Re: WAL archiving to network drive

Greg Smith <gsmith@xxxxxxxxxxxxx> · Wed, 20 Aug 2008 16:03:18 -0400 (EDT)

On Wed, 20 Aug 2008, Glen Parker wrote:

Greg Smith wrote:
2) If there is a problem with the network drive, the slow/blocked network 
write is not happening where the database is waiting for it.

This is not really a consideration, is it?  I was under the impression that 
no other database activity blocks waiting for the archiver.

The database will continue accumulating WAL segments it can't recycle if 
the archiver keeps failing, which can cause the size of the pg_xlog 
directory (often mounted into a separate, smaller partition or disk) to 
increase dramatically.  You do not want to be the guy who caused the 
database to go down because the xlog disk filled after some network mount 
flaked out.  I've seen that way too many times in WAN environments where 
the remote location was unreachable for days, due to natural disaster for 
example, and since under normal operation pg_xlog never got very big it 
wasn't sized for that.

It will also slow things down a bit under heavy write loads, as every 
segment change will result in creating a new segment file rather than 
re-using an old one.

You also don't want to be the guy who has to explain why the database is 
taking hours to come back up again after it crashed and has 4000 WAL 
segments to replay, because archiving failed for a long time and prevented 
proper checkpoints (ask Robert Treat if you don't believe me, he also once 
was that guy).  While occasional archiving failures are tolerated just 
fine and you can catchup later, a design that presumes it's OK for them to 
happen for extended periods is not optimal.  A crash after an excess of 
segments have accumulated can result in a large amount of replay downtime 
for the server, and in some environments (where the primary is very 
redundant for example) the risk of that is worse than saying your PITR 
backup is hosed and just throwing away the segments if you can't transfer 
them to the backup for some reason.

3) In an emergency where the usual network drive is unavailable, you can 
temporarily change your archive strategy without touching the database 
server's configuration.

That's just as true with the direct write method.  You simply change the 
archive script to do nothing and return a failed exit status.  The DBMS will 
keep trying until you change it back, and then everything catches up and 
proceeds as normal.

I've already been through why assuming archive failures have zero cost can 
be bad above.  There are some additional issues here as well.
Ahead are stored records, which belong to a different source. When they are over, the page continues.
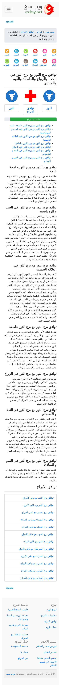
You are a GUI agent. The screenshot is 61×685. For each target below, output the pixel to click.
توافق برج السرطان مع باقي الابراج (36, 548)
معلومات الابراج (49, 615)
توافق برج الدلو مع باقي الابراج (38, 541)
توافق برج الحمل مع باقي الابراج (37, 526)
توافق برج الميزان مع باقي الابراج (37, 577)
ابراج (39, 31)
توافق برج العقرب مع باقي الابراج (37, 563)
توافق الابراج (27, 31)
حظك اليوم (51, 627)
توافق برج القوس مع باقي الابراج (37, 570)
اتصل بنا (24, 652)
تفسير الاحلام (50, 652)
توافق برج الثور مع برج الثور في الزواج (32, 146)
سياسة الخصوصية (19, 646)
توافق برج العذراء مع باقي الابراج (37, 556)
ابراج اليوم (51, 609)
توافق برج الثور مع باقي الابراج (38, 505)
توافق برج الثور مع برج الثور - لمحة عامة (30, 125)
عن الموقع (23, 658)
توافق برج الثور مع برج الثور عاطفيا (33, 143)
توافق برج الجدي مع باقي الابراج (37, 512)
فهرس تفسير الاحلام (46, 646)
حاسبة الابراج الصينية (18, 609)
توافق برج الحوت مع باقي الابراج (37, 534)
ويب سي (49, 31)
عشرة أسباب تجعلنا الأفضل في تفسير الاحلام (47, 662)
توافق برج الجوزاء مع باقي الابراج (37, 519)
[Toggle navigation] (9, 9)
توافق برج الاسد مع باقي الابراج (38, 497)
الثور (49, 108)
When's the last time you tried to get a DBA to send a "kill -HUP" to a 
production database to get it to recognize that archive_command was 
changed in the postgresql.conf?  Sure, we all know it's not supposed to 
ever hurt the server, but Murphy is a tricky character and lots of people 
are (rightly) paranoid.  I think we've all known admins whose fingers were 
trained to only ever type "kill -9" no matter what signal they meant to 
send.

OK, maybe you're smarter than that and used a separate script.  DBAs are 
also not happy changing a script that gets called by the database every 
couple of minutes, and as soon as there's more than one piece involved it 
can be difficult to do an atomic update of said script.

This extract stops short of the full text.